Milk Street began as a short street extending off Washington Street, that accumulated the usual collection of names: “Fort Street,” “the Front Street,” “lane from Robert Reynolds to the Marsh,” and “highway leading to the seaside.” In 1673, it was extended through the land of Benjamin Ward to the sea. It became “lane from the South Meeting House to Atkinson Dock” and “South Meeting House Lane,” until 1708 when it became Milk Street.
Naming Milk Street
How did it get its name? You can pick from two theories:
- It was named after a milk market at that location. Hmmm. In 1733, Boston voted to establish three markets: one in the vacant space near the town dock, one at the open space before the Old North Meeting House, and one near the great tree at the south end. None of these locations is near the corner of Milk and Washington Streets.
- In her 1952 work “History and Genealogy of the Milk-Milks Family,” author Grace Croft proposes that Milk Street may have been named for John Milk, an early shipwright in Boston. The land was originally conveyed to his father, also John Milk, in October of 1666.
Given Boston’s propensity for naming streets after prominent residents, the second option seems more likely to me.

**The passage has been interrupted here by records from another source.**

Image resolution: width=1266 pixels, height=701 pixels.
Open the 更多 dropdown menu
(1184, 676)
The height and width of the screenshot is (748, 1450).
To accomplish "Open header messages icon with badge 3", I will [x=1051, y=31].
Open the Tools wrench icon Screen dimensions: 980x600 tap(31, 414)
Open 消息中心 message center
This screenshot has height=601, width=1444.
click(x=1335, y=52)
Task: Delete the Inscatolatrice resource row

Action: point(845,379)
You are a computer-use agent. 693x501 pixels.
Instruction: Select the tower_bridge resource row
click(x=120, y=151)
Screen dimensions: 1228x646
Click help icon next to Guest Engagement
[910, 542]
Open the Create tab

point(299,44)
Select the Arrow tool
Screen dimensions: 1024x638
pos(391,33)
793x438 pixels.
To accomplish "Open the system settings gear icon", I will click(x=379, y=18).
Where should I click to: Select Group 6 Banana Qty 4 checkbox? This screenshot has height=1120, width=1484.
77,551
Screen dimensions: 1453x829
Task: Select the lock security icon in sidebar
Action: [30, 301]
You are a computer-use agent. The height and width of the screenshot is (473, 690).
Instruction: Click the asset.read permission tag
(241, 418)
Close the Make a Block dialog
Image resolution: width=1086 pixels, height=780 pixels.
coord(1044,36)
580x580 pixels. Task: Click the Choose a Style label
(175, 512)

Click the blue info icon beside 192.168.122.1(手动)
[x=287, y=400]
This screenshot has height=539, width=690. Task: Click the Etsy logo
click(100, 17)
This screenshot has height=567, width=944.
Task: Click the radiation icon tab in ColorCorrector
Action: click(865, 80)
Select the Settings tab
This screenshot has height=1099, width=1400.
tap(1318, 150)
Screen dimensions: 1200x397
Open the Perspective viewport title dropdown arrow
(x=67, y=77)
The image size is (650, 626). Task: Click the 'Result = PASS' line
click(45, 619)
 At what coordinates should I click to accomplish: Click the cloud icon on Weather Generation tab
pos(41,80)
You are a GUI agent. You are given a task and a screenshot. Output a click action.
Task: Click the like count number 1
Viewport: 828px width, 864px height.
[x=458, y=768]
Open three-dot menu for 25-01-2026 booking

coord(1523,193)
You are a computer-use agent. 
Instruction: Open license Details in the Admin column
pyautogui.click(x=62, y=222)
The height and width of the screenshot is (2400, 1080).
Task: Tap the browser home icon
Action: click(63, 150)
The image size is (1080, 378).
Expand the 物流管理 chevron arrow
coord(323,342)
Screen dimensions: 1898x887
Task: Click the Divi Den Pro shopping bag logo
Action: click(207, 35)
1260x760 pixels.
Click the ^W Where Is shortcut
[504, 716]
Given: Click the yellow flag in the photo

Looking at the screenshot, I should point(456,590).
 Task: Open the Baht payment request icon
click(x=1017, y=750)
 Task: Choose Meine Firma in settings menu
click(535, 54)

Although it may not have been named for actual milk, the street does have connections to food and cooking.
“A house is not a home unless it contains food
and fire for the mind as well as the body.” – Benjamin Franklin
Benjamin Franklin was born the 15th of 17 children in a house on Milk Street between Washington and Hawley Streets. The 1874 building that currently occupies this space identifies itself as “The birthplace of Franklin” on its cast-iron facade and has a bust of the great polymath in a Gothic niche above the second floor. He was baptized on the day of his birth in 1706 in the Old South Church nearly across the street on the corner of Washington. In his childhood he in presumably (I couldn’t resist) thrived on his mother’s milk
Other Famous Residents
The home at 19 Milk Street was the residence in the 1600s of Katherine Gorham, the widow of John Stevenson who married Boston’s first settler, the Rev. William Blackstone. Governor William Endecott performed the ceremony, after which the newlyweds set out on Rev. Blackstone’s white ox for their new home in Rhode Island’s Blackstone Valley.
On the northeast corner of Milk Street and Federal Street lived Captain Thomas Cromwell, who sailed from Boston a common seaman and returned a rich man. He left six bells to the town.
America’s First Restaurateur
The northwest corner of Milk and Congress held the famous Julien Restorator, established in 1793 by French-born Jean Baptiste Gilbert Payplat dis Julien. This was the restorator’s second location, as M. Julien moved it from Congress Street in 1794.
This establishment is credited with being the first true restaurant in America, where customers came just to eat, as separate from taverns where travelers stayed as well as dined. It was certainly the first stand-alone restaurant in Boston and a novelty in the New World.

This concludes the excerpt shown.